# [Exercise aim]
Could you turn the lines of the records below into a numbered list, skipping blank lines and leaving out the pictures?
-- -- --
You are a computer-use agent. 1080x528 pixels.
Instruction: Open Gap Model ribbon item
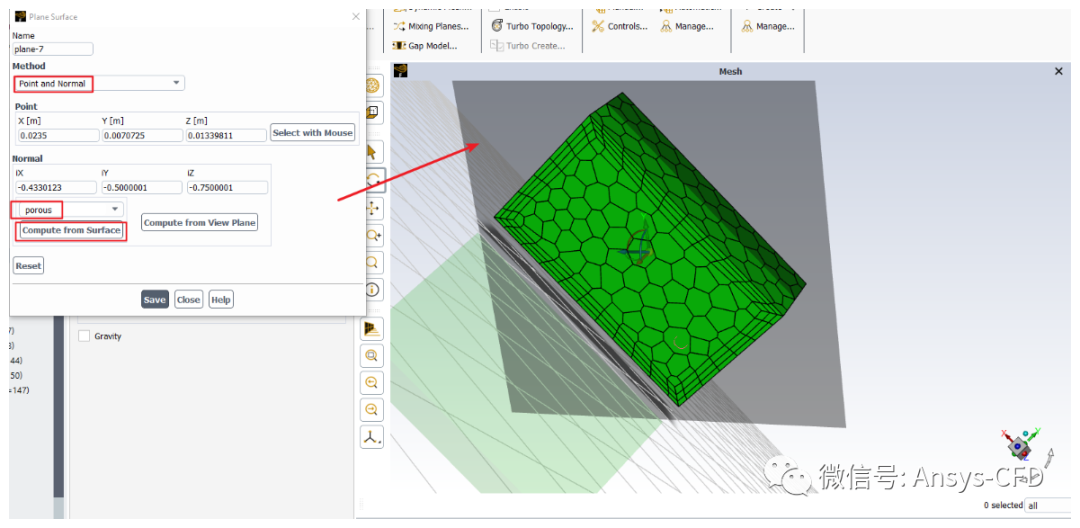pos(425,45)
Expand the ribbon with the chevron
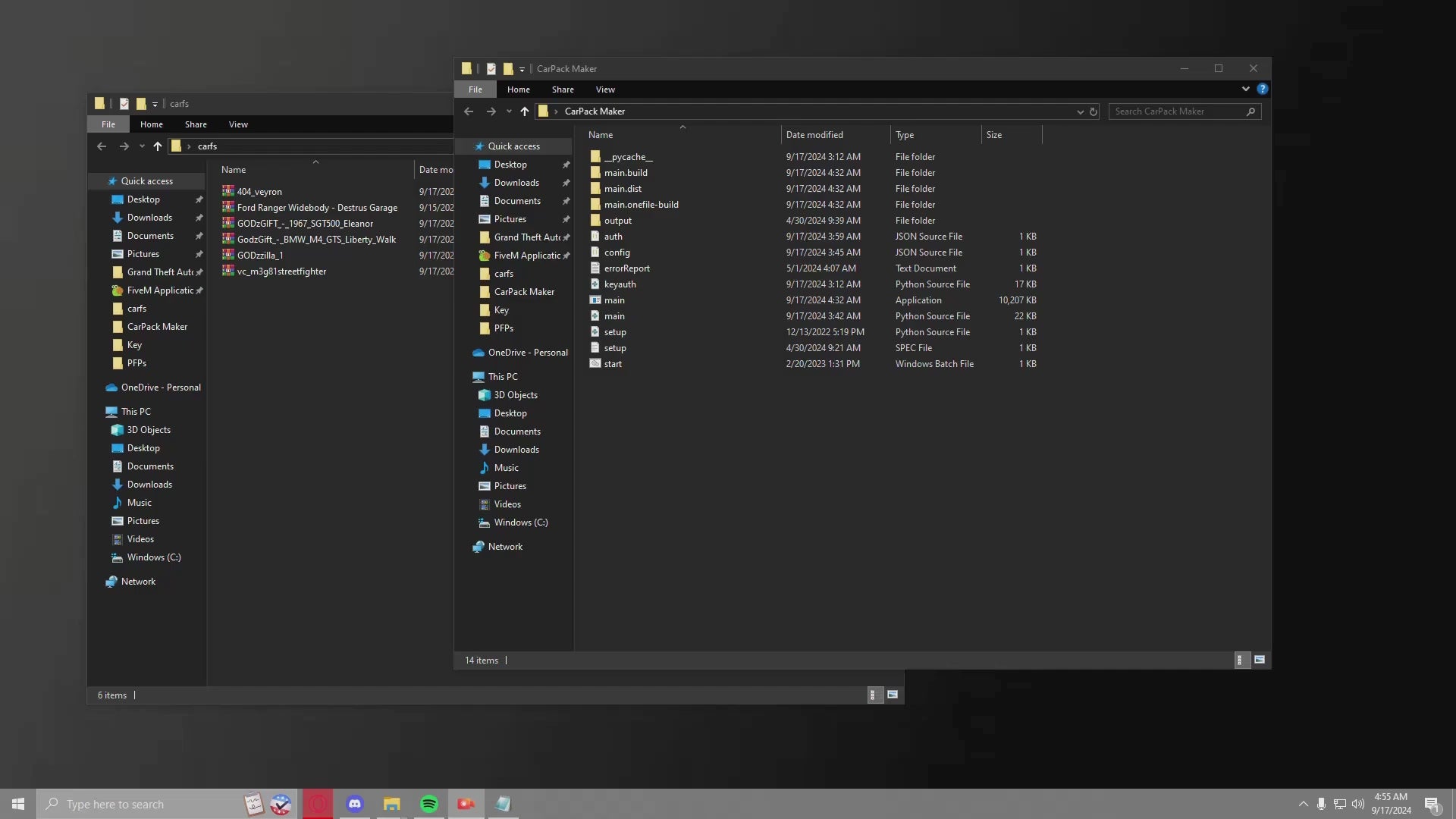 click(x=1245, y=89)
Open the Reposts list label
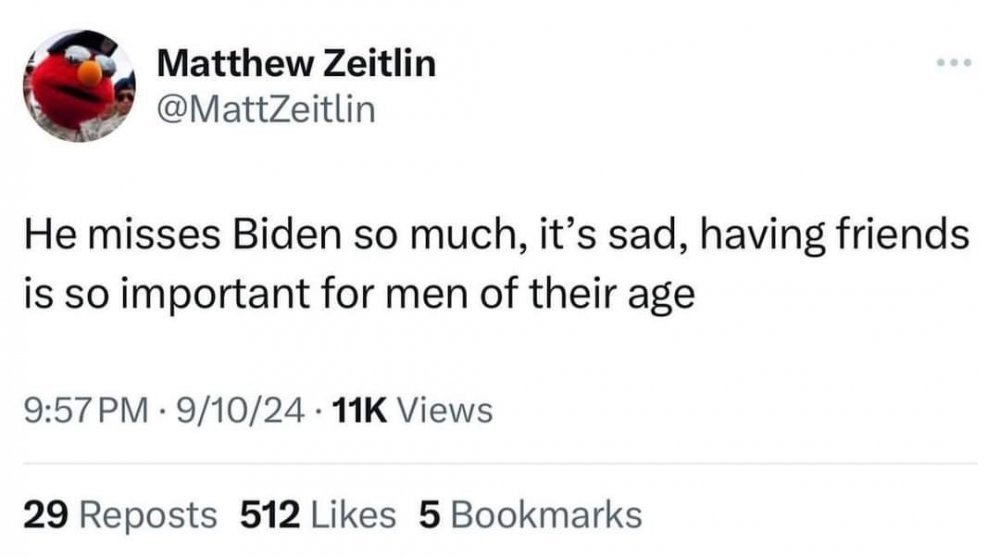Screen dimensions: 1000x558 [146, 514]
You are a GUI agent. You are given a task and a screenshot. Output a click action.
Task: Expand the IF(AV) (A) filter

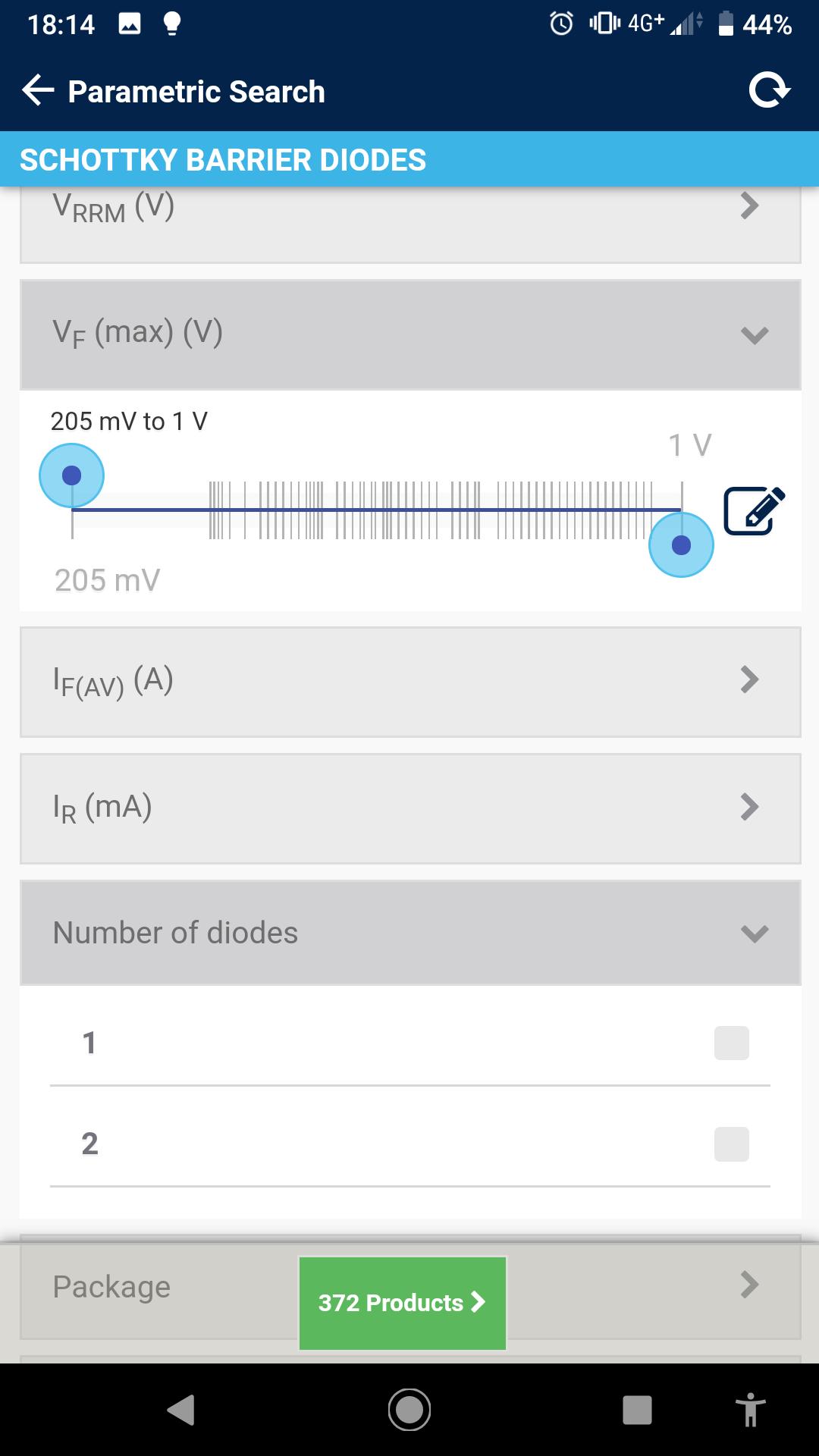[410, 681]
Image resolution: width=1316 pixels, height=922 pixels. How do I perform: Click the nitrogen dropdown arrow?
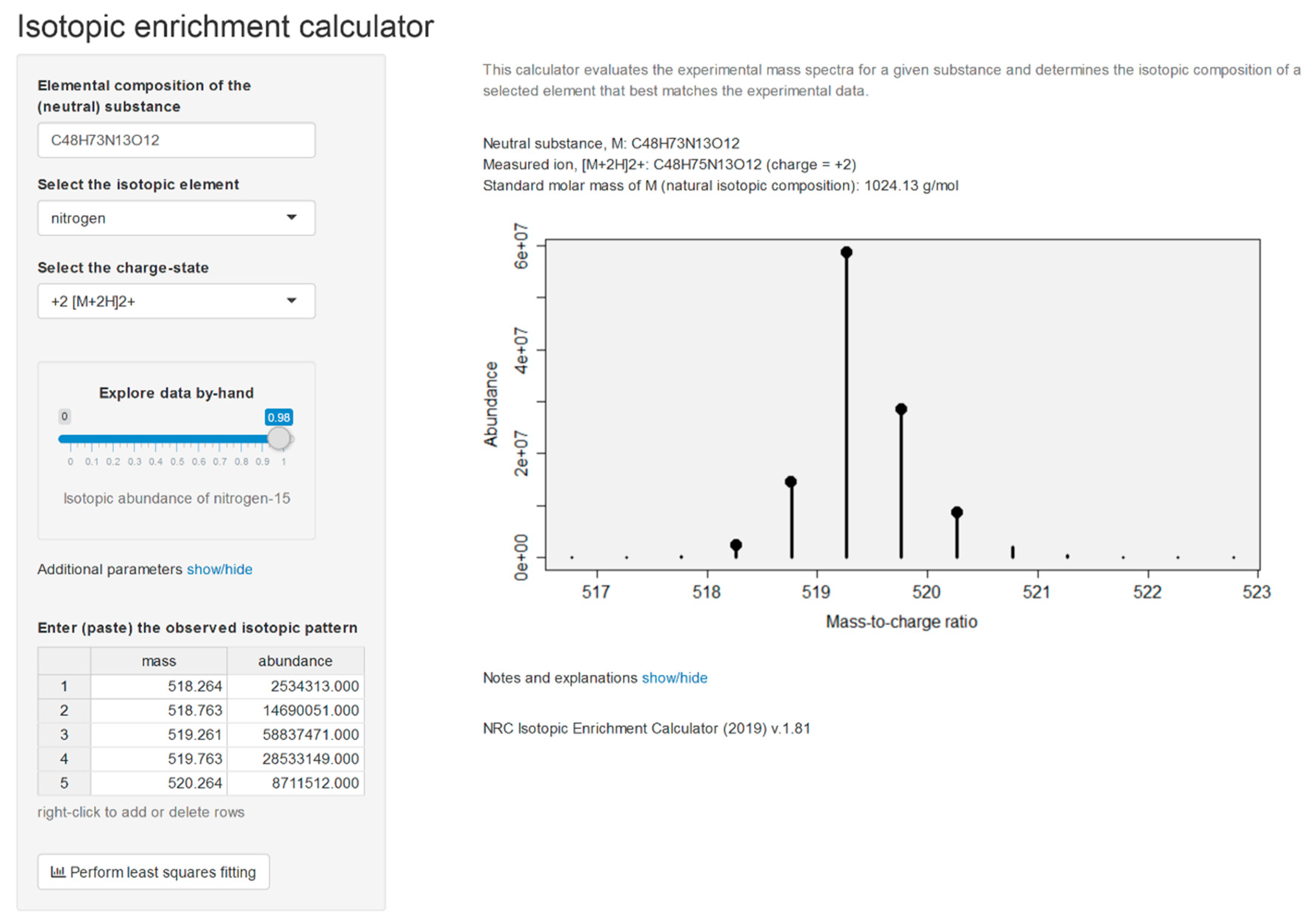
-- -- --
# [Full answer]
1. You are a computer-use agent. 1080x528 pixels.
2. Instruction: Open Gap Model ribbon item
3. pos(425,45)
4. Expand the ribbon with the chevron
5.  click(x=1245, y=89)
6. Open the Reposts list label
7. Screen dimensions: 1000x558 [146, 514]
8. You are a GUI agent. You are given a task and a screenshot. Output a click action.
9. Task: Expand the IF(AV) (A) filter
10. [410, 681]
11. Image resolution: width=1316 pixels, height=922 pixels. How do I perform: Click the nitrogen dropdown arrow?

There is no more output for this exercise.